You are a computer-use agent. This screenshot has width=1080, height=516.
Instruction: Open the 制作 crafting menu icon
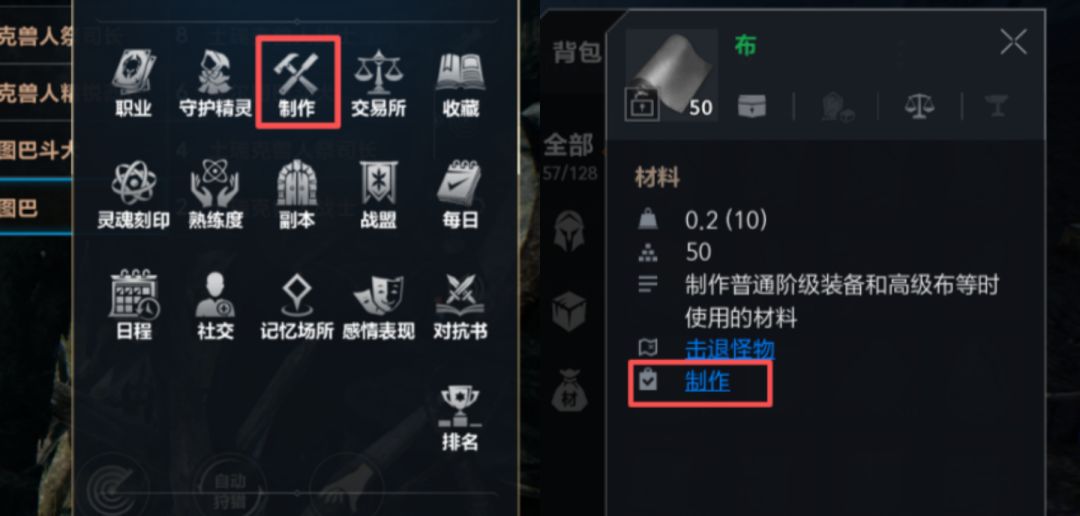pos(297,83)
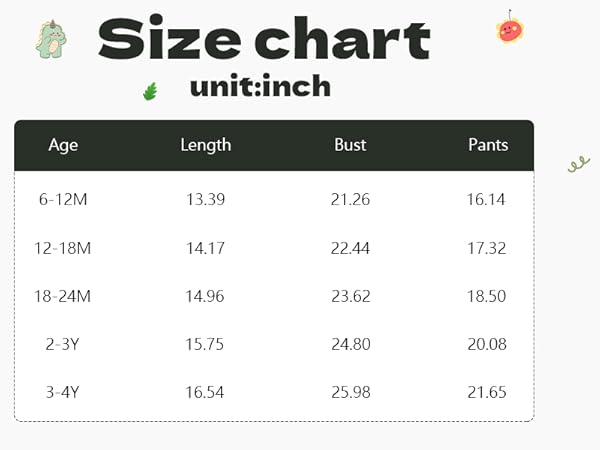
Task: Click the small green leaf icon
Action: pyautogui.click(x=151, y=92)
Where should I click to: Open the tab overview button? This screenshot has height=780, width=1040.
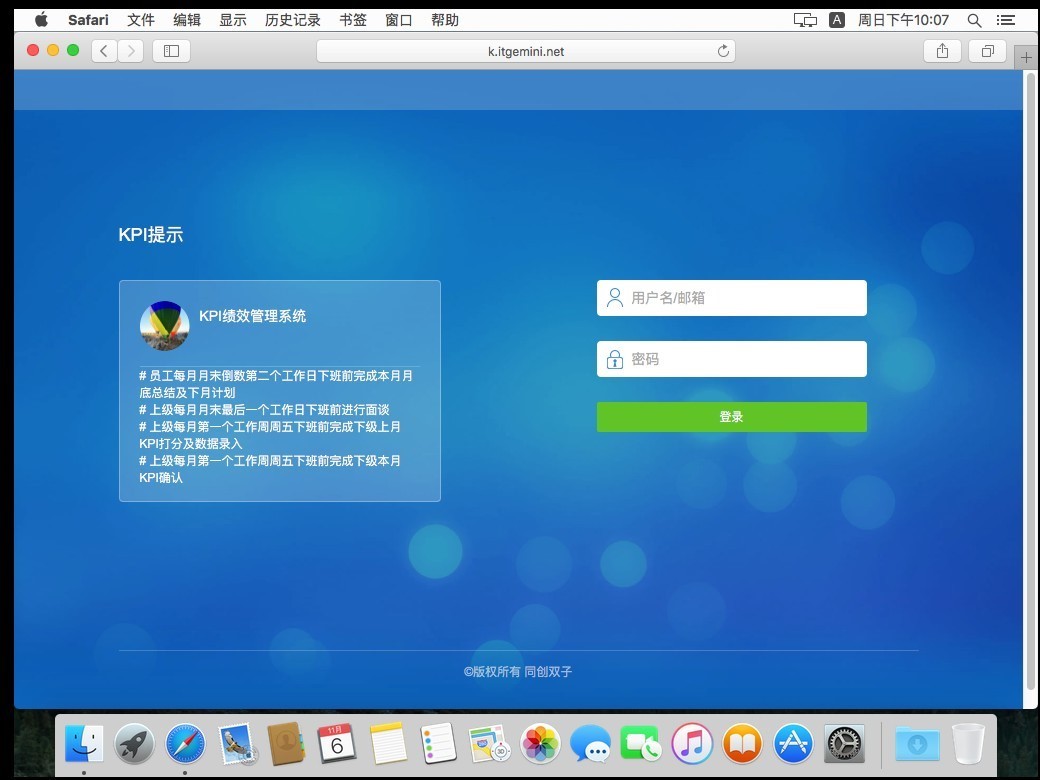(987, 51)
---
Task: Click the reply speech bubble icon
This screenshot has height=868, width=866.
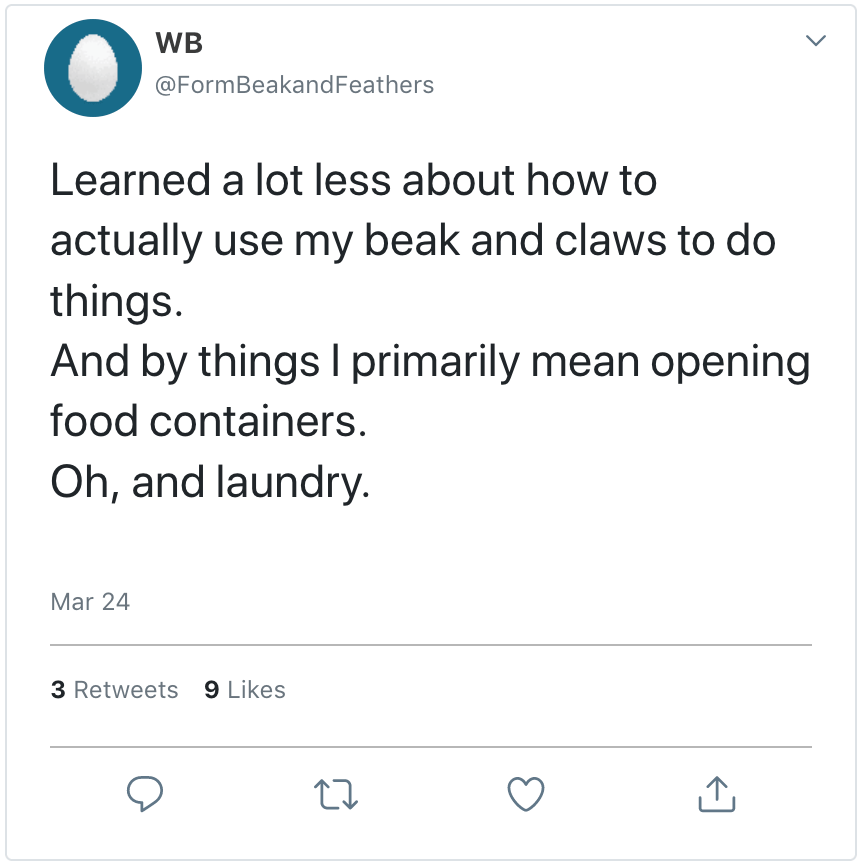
---
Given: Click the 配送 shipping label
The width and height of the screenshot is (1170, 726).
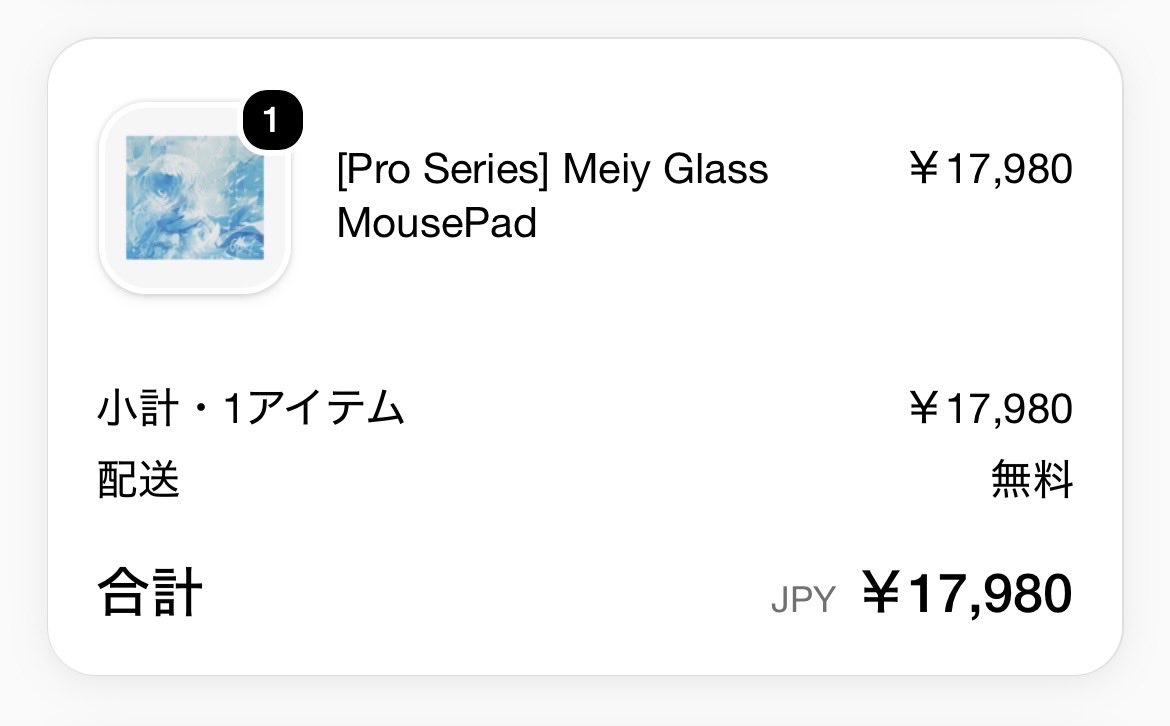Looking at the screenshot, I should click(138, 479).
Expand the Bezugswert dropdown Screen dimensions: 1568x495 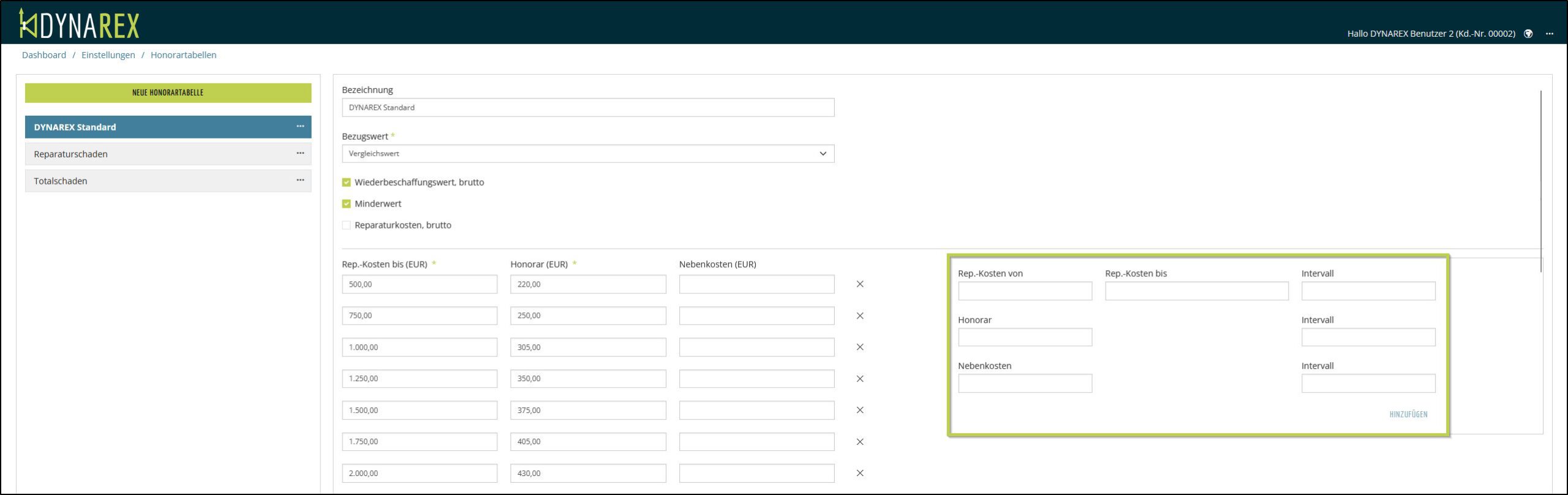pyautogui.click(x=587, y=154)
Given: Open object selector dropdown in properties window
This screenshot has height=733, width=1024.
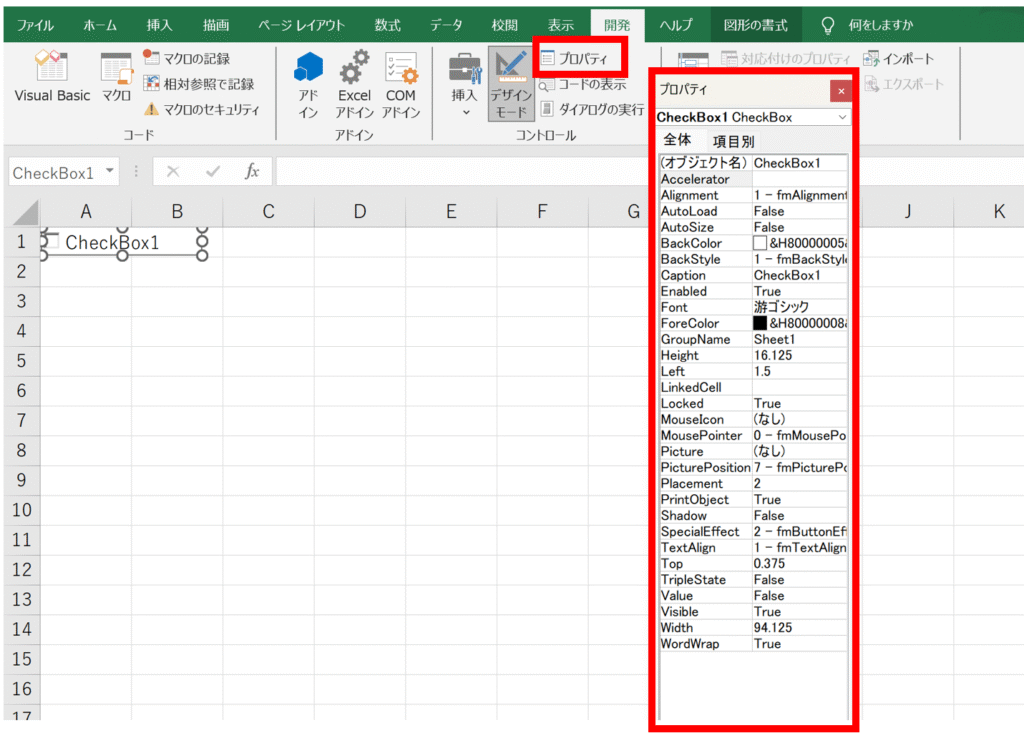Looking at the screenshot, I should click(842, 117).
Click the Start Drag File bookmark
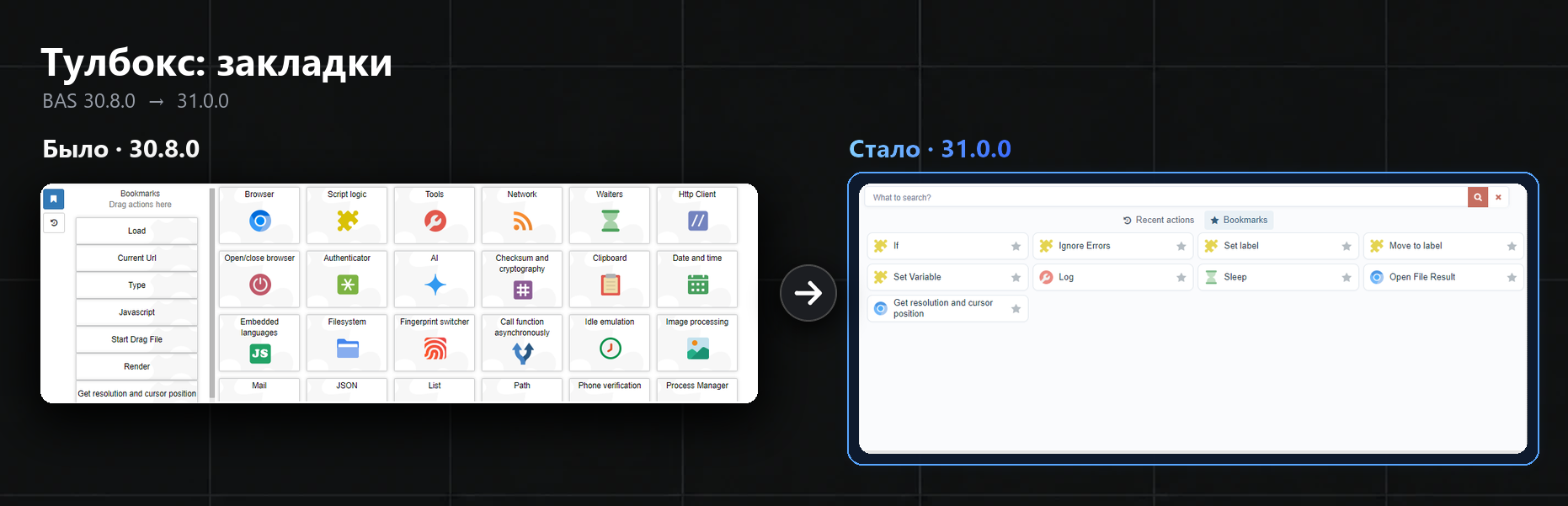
---
Requirement.
Lines in the listing above that contain the word "Given" must be copied; leave out the rest.

Your response.
Given: Click the 配送 shipping label
Given: Open object selector dropdown in properties window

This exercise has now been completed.